2398. Maximum Number of Robots Within Budget

• Time: $O(n)$
• Space: $O(n)$

C++JavaPython

class Solution {
 public:
  int maximumRobots(vector<int>& chargeTimes, vector<int>& runningCosts,
                    long long budget) {
    long long cost = 0;
    deque<int> dq;  // max queue storing chargeTimes[i]

    int j = 0;  // window's range := [i..j], so k = i - j + 1
    for (int i = 0; i < chargeTimes.size(); ++i) {
      cost += runningCosts[i];
      while (!dq.empty() && dq.back() < chargeTimes[i])
        dq.pop_back();
      dq.push_back(chargeTimes[i]);
      if (dq.front() + (i - j + 1) * cost > budget) {
        if (dq.front() == chargeTimes[j])
          dq.pop_front();
        cost -= runningCosts[j++];
      }
    }

    return chargeTimes.size() - j;
  }
};

class Solution {
  public int maximumRobots(int[] chargeTimes, int[] runningCosts, long budget) {
    long cost = 0;
    // max queue storing chargeTimes[i]
    Deque<Integer> dq = new ArrayDeque<>();

    int j = 0; // window's range := [i..j], so k = i - j + 1
    for (int i = 0; i < chargeTimes.length; ++i) {
      cost += runningCosts[i];
      while (!dq.isEmpty() && dq.peekLast() < chargeTimes[i])
        dq.pollLast();
      dq.offerLast(chargeTimes[i]);
      if (dq.peekFirst() + (i - j + 1) * cost > budget) {
        if (dq.peekFirst() == chargeTimes[j])
          dq.pollFirst();
        cost -= runningCosts[j++];
      }
    }

    return chargeTimes.length - j;
  }
}

class Solution:
  def maximumRobots(self, chargeTimes: List[int], runningCosts: List[int], budget: int) -> int:
    cost = 0
    dq = collections.deque()  # max queue storing chargeTimes[i]

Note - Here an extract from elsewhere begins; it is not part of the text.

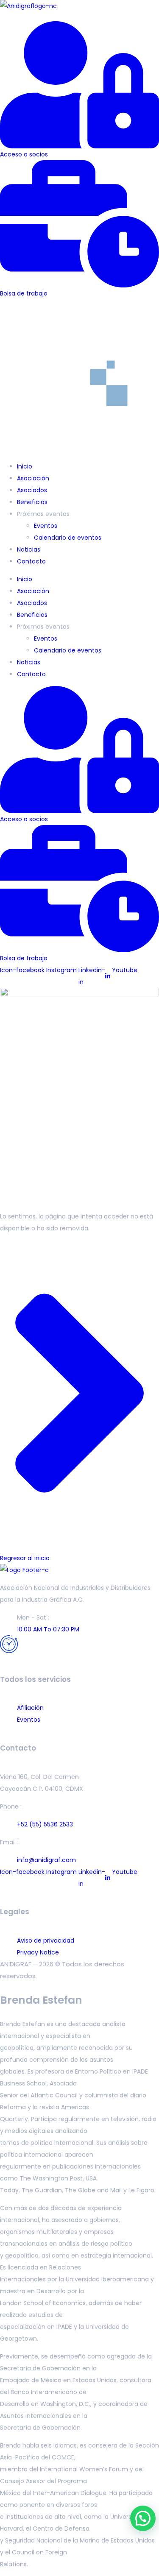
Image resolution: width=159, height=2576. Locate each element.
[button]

    j = 0  # window's range := [i..j], so k = i - j + 1
    for i, (chargeTime, runningCost) in enumerate(zip(chargeTimes, runningCosts)):
      cost += runningCost
      while dq and dq[-1] < chargeTime:
        dq.pop()
      dq.append(chargeTime)
      if dq[0] + (i - j + 1) * cost > budget:
        if dq[0] == chargeTimes[j]:
          dq.popleft()
        cost -= runningCosts[j]
        j += 1

    return len(chargeTimes) - j